На заводах, на стройках тоже было много хороших, простых людей, которые не искали звезд и не прожигали своих жизней: они честно работали, растили детей, радовались и страдали при несчастьях. В Москве были Кремль, Третьяковская галерея, музеи и прекрасные театры, — во всем этом Яков видел величие дел народных. Третьяковская галерея поразила его. Это был целый свет, которого он не знал раньше, и в прекрасных картинах народной жизни находил созвучное и родное, все то, что лежало в его собственной душе. Он особенно долго стоял перед «Боярыней Морозовой», и ему даже показалось, что услыхал говор людей, бог знает когда живших, и скрип саней. В Успенском соборе, стоя перед иконостасом, Яков горячо воскликнул: «Вот это, брат, мастера!» Ни перед кем он так не преклонялся, как перед мастерами. Умные, талантливые руки всегда вызывали у него восхищение. Дотронувшись до золоченой резьбы, он с изумлением спросил какого-то человека:

— Чем же он резал-то липу?

— Ножиком, дядя, ножиком, — ответил тот.

…Сперва казалось: вот добудет Вероника воротник и модные сапожки — и на том душа ее успокоится; однако затем он с ужасом понял, что после приобретения этих вещей аппетит ее еще более разгорался и она с новым упорством и бешеной энергией, не щадя собственного здоровья, кидалась на поиски. У Якова уже не было сомнения, что такая ее жажда никогда не иссякнет. Его удивляло то преображение, какое происходило с женой, — переход от состояния ленивой апатии, когда она дома надевала свой халат, и повышенной энергии, когда бросалась в универсальные магазины и вообще на поиски каких-то особенных вещей. Сам Яков невольно втянулся в бешеную скачку на перекладных, не успевая оглядываться вокруг и не думая о том, куда же и зачем он несется… Сколько раз он давал себе слово остановиться, тряхнуть как следует жену, но отчего-то терял свою решимость и самостоятельность и все глубже втягивался в такой ритм жизни.
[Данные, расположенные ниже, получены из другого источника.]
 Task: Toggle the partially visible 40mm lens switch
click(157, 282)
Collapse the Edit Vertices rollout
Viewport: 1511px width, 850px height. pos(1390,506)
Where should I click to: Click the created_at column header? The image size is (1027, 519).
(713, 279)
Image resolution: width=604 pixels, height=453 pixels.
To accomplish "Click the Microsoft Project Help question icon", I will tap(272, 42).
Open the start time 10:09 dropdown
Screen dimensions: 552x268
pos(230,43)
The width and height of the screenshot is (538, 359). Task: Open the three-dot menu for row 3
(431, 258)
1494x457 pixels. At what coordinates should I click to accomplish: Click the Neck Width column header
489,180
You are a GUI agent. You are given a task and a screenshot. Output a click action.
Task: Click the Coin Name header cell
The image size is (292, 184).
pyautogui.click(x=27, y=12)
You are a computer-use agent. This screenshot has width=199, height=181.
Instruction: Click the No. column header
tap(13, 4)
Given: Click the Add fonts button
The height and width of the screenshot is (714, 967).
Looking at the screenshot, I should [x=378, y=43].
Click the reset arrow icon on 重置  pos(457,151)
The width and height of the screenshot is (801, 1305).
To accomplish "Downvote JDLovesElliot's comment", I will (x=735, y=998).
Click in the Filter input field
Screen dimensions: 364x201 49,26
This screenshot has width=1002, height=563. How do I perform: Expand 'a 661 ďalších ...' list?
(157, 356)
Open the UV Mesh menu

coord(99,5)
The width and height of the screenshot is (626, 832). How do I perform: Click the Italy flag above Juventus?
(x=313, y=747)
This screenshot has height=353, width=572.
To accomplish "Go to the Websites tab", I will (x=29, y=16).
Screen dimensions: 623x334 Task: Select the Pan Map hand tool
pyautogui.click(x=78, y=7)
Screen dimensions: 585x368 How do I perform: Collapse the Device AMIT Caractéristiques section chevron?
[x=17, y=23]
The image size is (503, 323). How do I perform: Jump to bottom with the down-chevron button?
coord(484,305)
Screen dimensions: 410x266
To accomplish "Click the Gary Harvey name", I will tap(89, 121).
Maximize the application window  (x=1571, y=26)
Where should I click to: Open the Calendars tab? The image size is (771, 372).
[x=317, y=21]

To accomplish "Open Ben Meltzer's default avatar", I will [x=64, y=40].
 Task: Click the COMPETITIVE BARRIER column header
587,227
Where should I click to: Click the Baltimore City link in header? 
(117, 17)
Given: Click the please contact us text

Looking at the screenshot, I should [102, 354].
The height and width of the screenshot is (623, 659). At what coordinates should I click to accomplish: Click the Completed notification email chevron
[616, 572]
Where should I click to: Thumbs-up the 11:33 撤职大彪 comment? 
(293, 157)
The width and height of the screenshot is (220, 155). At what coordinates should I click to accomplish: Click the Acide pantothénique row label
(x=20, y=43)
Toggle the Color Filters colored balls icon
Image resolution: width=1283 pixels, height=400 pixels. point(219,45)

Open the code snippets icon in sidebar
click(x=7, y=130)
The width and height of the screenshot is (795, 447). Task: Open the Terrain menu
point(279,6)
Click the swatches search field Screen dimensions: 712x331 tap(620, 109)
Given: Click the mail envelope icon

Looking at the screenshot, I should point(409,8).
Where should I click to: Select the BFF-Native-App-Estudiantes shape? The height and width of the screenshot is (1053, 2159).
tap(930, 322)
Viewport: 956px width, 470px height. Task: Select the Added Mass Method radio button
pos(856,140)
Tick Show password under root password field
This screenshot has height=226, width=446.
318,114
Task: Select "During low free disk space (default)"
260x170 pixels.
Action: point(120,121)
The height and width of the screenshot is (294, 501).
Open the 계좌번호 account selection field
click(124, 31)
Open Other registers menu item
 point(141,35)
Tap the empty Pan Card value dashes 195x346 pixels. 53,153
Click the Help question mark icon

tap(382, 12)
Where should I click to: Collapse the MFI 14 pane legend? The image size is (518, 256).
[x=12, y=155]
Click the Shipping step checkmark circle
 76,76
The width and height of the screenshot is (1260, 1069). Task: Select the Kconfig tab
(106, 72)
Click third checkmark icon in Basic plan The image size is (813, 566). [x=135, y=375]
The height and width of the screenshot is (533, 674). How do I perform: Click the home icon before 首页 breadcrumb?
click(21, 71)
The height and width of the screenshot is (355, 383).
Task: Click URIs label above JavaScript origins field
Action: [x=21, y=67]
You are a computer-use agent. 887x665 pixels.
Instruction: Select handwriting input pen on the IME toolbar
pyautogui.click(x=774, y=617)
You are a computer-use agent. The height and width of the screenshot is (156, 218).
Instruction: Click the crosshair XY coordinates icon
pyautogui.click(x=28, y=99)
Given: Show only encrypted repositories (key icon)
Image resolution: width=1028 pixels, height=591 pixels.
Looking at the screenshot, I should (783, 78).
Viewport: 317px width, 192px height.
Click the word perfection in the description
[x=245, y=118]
Несмотря на то что жена имела две пары новых сапог, она заявила Якову, чтобы он завтра ехал в ГУМ не позднее, как к шести часам утра, для занятия очереди. Там должны продаваться французские сапоги, о чем она узнала из верных источников.

— Но у тебя есть две пары новых заграничных сапог — зачем же еще? — попробовал он отговорить ее.

— Ты ребенок? Или дурак? Надо быть идиоткой, чтобы упустить французские сапоги!

Утром, по дороге к ГУМу на такси, он объяснял сам себе свою безвольность тем, что, пока находился без работы, надо же было заняться хоть каким-то делом.

— Разве тебе прибавится счастья от третьей пары?

— Представь себе — прибавится.

— Жизнь наша ведь короткая.

— Она будет для меня еще короче, если я напялю отрепки. Но я не из дур. Ты еще этого не понял?

— Стараюсь, но извини — не возьму в ум.

Вчерашний разговор с женой оставил в его душе смутное чувство неясности и… своей вины перед ней. Но в чем заключалась вина — Яков не мог ответить себе. Крик ворон над крышами кремлевских зданий приятно и окончательно успокоил его. Это историческое место всегда возвышало его и казалось ему очень родным; на Красной площади ему приходило на память верное высказывание Льва Толстого о том, что всякий русский человек, попадая в Москву, чувствует, что она мать. От самой нынешней Москвы такого чувства у него не возникало, но это великое место, овеянное духом русской старины, заставляло горячо биться его сердце.